MIT Sloan Health Systems Initiative
Data Revolution in Healthcare: New Frontiers in Interoperability and Data Exchange With FHIR
In April 2024, HSI presented the final two seminars this academic year that are part of the seminar series, "Sparking the Data Revolution in Healthcare via FHIR”, that HSI cohosted with the Martin Trust Center for MIT Entrepreneurship.
Earlier seminars explored the origin and development of FHIR, which you can read about here and here.
There are a number of FHIR accelerators designed to create open-source standards for data sharing, with the goal of national health data interoperability. On April 11, Dr. Su Chen spoke about her work as the Program Manager and Clinical Director of one of these accelerators, CodeX, which focuses on clinical specialties, such as oncology. Chen’s work is on the ground level of creating open-source standards for data sharing using the FHIR API.
Specifically, for oncology CodeX developed mCODE, which stands for minimal Common Oncology Data Elements. These elements, Chen said, are “standardized, computable, clinically applicable and available in electronic health records for cancer patients”. With mCODE, a patient searching for a relevant clinical trial has a 91% increase in potential matches located nearby compared to searching prior to mCODE implementation. mCODE and CodeX are also being used to support the White House Cancer Moonshot Initiative, which aims to “end cancer as we know it” by underwriting a large cooperative effort among Federal agencies and outside companies.

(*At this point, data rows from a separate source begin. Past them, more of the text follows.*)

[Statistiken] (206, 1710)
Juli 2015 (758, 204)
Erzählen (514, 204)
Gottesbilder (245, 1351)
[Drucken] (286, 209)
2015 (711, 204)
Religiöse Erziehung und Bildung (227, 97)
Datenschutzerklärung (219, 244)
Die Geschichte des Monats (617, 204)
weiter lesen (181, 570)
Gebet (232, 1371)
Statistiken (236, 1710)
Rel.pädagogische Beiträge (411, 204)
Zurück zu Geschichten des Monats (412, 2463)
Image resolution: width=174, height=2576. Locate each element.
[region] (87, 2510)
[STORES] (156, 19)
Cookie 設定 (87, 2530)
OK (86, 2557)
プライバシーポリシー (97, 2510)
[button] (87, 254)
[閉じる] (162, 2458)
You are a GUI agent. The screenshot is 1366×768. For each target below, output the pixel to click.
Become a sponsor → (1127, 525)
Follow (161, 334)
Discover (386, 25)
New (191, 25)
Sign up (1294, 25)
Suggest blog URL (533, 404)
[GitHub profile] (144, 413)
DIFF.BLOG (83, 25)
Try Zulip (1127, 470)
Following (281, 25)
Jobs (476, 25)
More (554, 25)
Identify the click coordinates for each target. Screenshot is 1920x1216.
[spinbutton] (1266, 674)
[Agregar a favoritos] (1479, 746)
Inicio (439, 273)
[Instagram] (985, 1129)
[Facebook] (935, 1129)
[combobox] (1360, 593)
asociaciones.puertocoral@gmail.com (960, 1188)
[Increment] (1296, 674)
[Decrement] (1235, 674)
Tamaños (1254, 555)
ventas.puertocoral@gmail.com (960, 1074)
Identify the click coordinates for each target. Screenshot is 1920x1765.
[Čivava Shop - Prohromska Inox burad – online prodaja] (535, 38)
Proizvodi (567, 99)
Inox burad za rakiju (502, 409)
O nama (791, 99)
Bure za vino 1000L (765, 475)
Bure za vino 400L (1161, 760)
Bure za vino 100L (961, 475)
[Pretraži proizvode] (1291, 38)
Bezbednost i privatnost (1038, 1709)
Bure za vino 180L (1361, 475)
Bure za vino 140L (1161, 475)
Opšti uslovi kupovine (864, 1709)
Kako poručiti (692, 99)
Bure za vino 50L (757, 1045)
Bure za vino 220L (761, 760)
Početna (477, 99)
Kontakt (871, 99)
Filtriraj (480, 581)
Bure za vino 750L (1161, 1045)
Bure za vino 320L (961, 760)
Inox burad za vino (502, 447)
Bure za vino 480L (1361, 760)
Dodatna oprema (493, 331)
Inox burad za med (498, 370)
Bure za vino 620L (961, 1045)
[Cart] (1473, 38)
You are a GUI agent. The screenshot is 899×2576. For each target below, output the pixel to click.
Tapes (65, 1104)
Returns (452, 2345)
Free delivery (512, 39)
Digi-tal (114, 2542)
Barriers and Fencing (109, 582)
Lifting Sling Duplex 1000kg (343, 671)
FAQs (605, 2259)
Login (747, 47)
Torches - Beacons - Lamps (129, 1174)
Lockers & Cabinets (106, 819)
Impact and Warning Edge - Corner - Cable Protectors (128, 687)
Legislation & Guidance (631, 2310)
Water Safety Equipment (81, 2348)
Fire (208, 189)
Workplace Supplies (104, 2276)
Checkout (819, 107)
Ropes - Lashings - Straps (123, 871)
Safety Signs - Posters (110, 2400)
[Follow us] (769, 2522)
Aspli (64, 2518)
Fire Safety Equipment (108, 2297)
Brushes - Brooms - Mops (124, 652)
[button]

On April 18, 2024, HSI wrapped up the series with Don Rucker, who has had a multi-decade career in healthcare. Rucker was the National Coordinator for Health Information Technology (ONC) and led the finalization and approval of the 21st Century Cures Act. In that position, he had primary responsibility to write and persuade stakeholders to support a regulation that would require electronic health records (EHRs) to have an API application programming interface based on FHIR standards, so a patient could download their data from the electronic health records into an app of their choice “without special effort”. Don explained that he met with every stakeholder (about 200 meetings) and gave about 150 national presentations so that by the time the rule came up, “it seemed inevitable”. EHRs have to meet the requirements of the rule and include the standardized core data set in order to be certified by the ONC.
Rucker explained that the first stakeholder and situation that FHIR considered was how patients could easily move their own data from providers’ IT to an app of their choosing because it had bipartisan support. The agreement made it easier to make these patient data flows a reality. Similarly, Rucker spoke about “prior authorization” as a lever that could be used to make advances in IT interoperability and data flow since it is an issue that upsets just about everyone. He said, “prior auth is the leverage point because in healthcare everyone is in agreement that it’s egregious.”
Throughout the academic year, a number of speakers shared their experience with data interoperability. As a group, the seminars traced the story from the invention of FHIR to its implementation in selected situations. While the rate of change in healthcare can be glacial, FHIR is a very significant step toward the longtime goal of nationwide healthcare data interoperability.